WHAT THE TASK ASKS: Find how many lines of the listing include the string "click", and report only that figure.

RECORD EXTRACTS:
>>>

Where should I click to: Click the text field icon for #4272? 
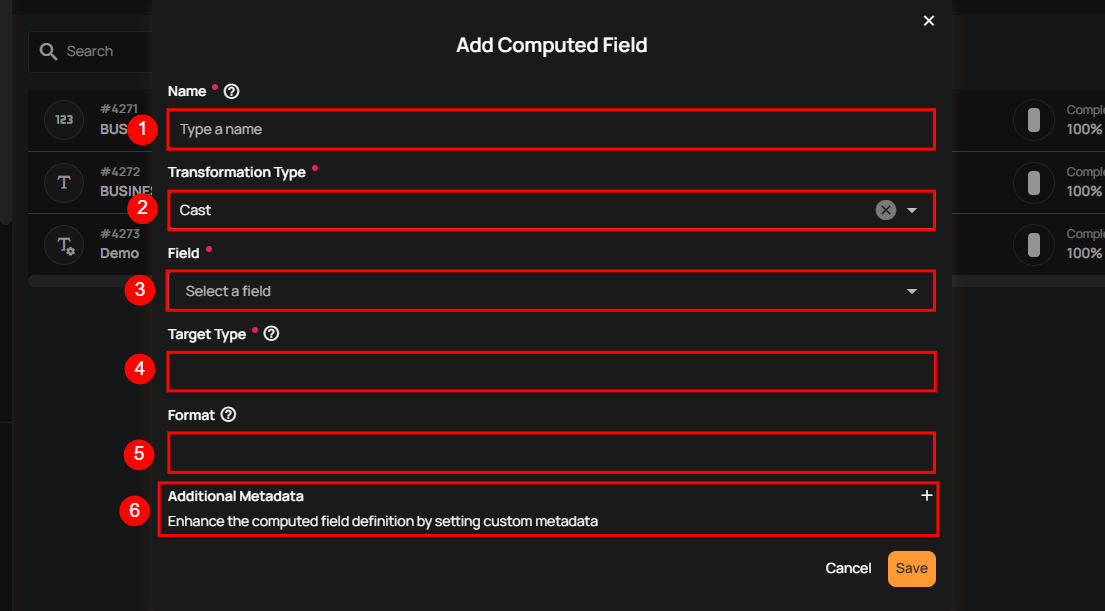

<<<
>>>

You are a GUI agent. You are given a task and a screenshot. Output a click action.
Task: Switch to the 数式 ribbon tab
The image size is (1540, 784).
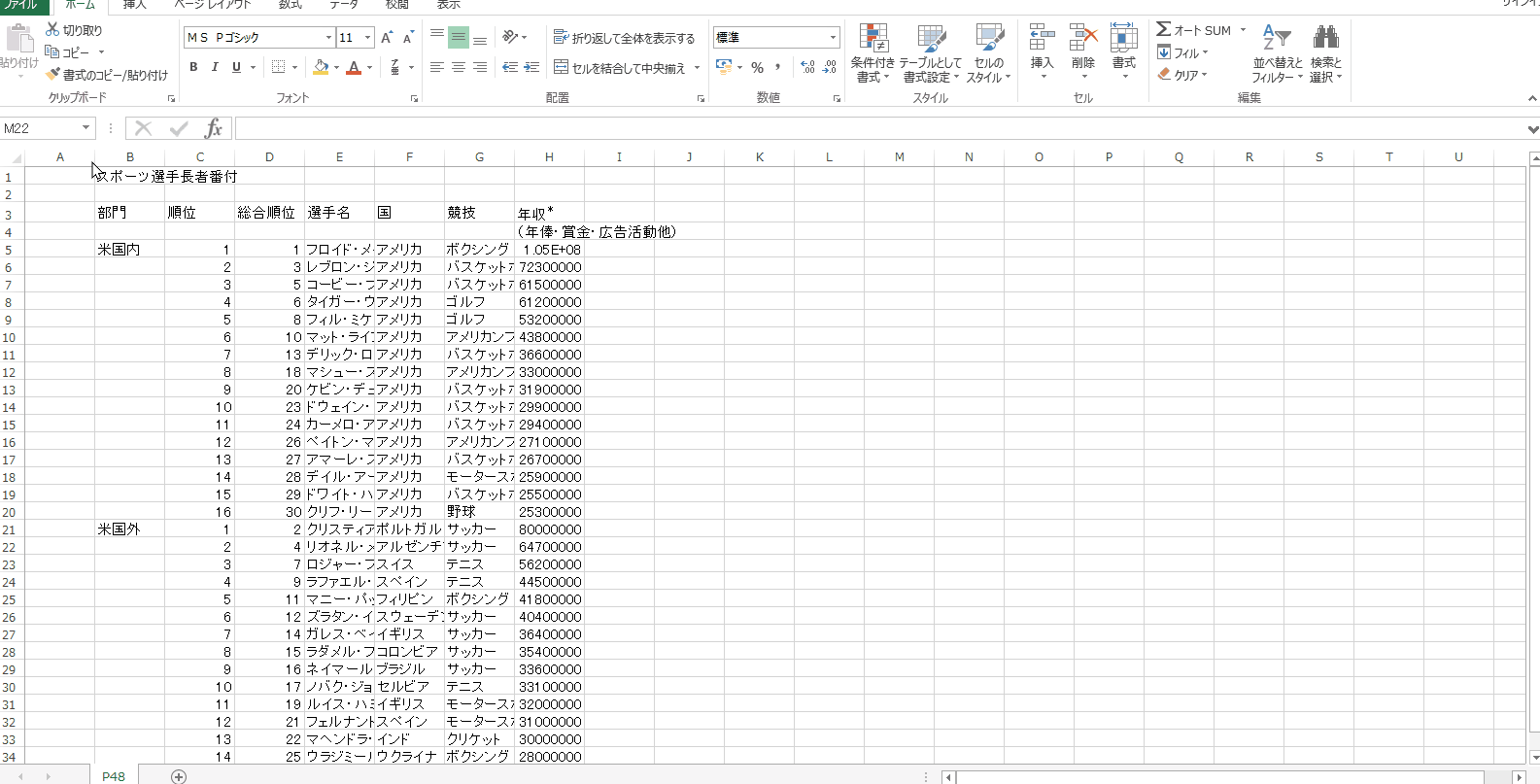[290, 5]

<<<

OUTPUT: 2